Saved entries
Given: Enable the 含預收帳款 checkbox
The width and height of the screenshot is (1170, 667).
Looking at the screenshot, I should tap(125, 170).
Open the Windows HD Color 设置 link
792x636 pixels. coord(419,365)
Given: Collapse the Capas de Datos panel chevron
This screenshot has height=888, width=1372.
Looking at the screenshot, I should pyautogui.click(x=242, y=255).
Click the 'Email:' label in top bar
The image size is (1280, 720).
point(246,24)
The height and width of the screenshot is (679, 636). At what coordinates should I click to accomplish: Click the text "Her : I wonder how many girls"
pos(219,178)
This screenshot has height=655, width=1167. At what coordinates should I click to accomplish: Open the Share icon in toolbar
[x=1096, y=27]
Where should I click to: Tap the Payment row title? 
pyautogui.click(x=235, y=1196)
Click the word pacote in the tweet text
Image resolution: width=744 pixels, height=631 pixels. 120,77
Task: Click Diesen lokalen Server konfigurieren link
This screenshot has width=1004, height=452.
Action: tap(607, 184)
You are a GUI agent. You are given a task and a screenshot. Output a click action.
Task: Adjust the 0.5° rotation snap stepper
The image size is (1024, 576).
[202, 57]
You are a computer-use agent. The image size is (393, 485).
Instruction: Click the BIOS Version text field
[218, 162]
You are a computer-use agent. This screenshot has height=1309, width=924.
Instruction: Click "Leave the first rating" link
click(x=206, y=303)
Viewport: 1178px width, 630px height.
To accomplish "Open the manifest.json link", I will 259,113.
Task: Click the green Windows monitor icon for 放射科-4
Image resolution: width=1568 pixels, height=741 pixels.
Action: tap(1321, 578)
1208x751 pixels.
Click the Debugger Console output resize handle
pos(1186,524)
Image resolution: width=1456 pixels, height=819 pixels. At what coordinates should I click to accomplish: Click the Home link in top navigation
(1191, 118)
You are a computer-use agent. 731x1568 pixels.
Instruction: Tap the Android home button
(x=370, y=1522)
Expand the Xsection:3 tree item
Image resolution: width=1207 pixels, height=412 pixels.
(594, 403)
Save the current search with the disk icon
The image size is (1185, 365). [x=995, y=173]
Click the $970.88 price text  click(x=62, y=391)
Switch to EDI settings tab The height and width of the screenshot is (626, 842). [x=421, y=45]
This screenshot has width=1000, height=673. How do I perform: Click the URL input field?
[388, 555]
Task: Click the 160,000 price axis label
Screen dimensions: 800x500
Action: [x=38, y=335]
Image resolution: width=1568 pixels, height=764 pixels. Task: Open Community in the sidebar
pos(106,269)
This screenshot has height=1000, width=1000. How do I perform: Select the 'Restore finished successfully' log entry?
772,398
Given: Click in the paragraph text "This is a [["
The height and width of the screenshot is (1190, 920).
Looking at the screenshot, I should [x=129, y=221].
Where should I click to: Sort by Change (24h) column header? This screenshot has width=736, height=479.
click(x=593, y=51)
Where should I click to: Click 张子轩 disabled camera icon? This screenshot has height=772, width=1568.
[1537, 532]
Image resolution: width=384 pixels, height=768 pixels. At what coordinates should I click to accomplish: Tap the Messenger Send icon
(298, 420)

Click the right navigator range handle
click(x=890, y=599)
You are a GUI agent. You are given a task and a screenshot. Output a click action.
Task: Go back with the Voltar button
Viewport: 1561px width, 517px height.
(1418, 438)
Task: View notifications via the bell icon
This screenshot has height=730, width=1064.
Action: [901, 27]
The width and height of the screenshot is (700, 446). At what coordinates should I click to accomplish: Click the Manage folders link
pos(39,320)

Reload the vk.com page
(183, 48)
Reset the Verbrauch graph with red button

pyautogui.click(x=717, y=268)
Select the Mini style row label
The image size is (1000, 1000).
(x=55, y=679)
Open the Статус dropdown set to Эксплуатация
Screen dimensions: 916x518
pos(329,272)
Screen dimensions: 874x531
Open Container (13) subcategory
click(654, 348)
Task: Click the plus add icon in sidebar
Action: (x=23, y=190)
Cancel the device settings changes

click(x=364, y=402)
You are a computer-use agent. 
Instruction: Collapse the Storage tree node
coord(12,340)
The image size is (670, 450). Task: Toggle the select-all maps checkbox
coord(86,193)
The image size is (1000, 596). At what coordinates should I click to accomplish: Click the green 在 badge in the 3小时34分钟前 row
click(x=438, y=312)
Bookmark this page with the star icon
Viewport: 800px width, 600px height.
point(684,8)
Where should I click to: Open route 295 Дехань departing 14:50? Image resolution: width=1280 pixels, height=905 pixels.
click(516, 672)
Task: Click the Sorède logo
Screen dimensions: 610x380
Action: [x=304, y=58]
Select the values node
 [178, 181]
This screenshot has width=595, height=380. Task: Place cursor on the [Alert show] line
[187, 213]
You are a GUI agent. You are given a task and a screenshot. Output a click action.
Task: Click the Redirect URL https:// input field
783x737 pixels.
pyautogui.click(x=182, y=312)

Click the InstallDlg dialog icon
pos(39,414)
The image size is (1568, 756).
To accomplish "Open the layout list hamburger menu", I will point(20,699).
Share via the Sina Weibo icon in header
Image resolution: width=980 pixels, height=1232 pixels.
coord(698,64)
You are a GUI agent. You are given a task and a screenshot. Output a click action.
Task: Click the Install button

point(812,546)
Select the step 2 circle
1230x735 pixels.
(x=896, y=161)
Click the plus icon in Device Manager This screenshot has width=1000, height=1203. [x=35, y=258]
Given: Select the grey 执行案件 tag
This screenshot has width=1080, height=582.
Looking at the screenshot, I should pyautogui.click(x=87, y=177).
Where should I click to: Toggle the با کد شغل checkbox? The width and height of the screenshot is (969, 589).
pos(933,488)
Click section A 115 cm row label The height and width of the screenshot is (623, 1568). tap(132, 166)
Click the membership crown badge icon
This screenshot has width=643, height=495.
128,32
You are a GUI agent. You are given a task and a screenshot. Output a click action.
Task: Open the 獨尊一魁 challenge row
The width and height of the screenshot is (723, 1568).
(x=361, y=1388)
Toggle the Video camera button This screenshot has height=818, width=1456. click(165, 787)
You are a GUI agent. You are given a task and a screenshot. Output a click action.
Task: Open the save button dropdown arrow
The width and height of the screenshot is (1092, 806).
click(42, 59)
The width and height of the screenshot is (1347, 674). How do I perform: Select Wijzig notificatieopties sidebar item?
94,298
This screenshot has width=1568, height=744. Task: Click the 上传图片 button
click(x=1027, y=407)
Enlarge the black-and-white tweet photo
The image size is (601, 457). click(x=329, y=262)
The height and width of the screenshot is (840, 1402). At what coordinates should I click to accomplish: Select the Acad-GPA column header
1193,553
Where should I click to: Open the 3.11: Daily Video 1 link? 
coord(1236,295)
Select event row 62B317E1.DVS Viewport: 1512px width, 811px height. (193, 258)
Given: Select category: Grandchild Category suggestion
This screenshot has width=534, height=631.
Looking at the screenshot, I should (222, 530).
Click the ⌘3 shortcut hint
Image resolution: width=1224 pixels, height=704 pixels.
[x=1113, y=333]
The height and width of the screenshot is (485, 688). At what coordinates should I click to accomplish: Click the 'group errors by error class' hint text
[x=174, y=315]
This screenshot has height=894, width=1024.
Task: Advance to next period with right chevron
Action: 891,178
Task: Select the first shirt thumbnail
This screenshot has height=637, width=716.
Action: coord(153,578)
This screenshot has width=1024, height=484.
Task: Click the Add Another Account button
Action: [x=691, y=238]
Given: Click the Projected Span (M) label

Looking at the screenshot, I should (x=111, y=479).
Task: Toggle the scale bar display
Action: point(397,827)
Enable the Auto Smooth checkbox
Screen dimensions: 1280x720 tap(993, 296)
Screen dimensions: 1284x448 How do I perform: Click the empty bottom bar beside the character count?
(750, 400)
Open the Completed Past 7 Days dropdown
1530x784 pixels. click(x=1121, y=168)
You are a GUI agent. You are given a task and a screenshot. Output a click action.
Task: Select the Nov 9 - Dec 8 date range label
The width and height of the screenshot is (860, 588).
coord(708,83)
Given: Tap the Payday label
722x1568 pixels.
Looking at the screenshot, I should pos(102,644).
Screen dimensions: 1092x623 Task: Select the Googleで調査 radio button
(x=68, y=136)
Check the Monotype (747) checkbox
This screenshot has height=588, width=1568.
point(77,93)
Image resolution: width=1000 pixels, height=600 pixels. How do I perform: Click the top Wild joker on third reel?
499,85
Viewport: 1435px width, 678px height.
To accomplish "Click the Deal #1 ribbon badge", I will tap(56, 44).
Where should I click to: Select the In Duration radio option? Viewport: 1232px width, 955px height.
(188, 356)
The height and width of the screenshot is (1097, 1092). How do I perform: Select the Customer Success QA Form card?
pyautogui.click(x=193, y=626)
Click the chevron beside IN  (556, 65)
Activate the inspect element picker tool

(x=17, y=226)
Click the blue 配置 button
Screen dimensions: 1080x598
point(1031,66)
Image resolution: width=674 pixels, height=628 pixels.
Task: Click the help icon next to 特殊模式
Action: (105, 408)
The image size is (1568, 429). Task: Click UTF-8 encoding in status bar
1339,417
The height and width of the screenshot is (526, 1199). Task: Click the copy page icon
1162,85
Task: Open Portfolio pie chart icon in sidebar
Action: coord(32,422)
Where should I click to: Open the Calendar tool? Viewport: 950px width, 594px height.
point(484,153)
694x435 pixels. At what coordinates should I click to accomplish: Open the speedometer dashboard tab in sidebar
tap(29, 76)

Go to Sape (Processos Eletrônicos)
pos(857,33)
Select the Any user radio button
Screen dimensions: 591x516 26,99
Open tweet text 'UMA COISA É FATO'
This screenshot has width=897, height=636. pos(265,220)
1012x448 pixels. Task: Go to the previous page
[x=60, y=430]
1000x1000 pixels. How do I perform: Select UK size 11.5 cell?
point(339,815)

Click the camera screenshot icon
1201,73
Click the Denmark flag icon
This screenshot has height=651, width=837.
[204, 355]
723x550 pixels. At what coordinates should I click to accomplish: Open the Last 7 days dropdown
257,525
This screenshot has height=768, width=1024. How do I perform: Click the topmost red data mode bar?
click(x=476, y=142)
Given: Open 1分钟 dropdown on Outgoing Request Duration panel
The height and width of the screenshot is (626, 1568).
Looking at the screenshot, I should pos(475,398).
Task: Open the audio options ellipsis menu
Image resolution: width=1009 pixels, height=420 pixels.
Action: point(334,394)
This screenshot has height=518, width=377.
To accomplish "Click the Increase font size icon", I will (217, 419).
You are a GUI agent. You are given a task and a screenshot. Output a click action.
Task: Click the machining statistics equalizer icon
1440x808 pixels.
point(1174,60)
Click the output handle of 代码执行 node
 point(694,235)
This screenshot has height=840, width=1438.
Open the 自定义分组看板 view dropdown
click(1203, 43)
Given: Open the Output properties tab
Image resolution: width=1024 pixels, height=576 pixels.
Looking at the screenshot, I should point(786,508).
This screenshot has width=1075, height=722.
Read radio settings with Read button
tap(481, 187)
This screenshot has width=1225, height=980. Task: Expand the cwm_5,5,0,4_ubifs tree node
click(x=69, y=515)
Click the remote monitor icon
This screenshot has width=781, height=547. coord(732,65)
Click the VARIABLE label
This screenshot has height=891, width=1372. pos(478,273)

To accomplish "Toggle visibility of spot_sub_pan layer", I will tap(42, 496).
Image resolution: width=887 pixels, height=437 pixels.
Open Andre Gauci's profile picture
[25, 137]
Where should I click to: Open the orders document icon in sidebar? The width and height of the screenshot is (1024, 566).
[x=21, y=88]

■ **WORK TO BE COMPLETED**
The lines you need are those containing "computer"; find them in the records and copy them.

■ **ANSWER TO THE EXERCISE**
You are a computer-use agent. The image size is (393, 485).
You are a computer-use agent. This screenshot has height=1309, width=924.
You are a computer-use agent. 731x1568 pixels.
You are a computer-use agent. 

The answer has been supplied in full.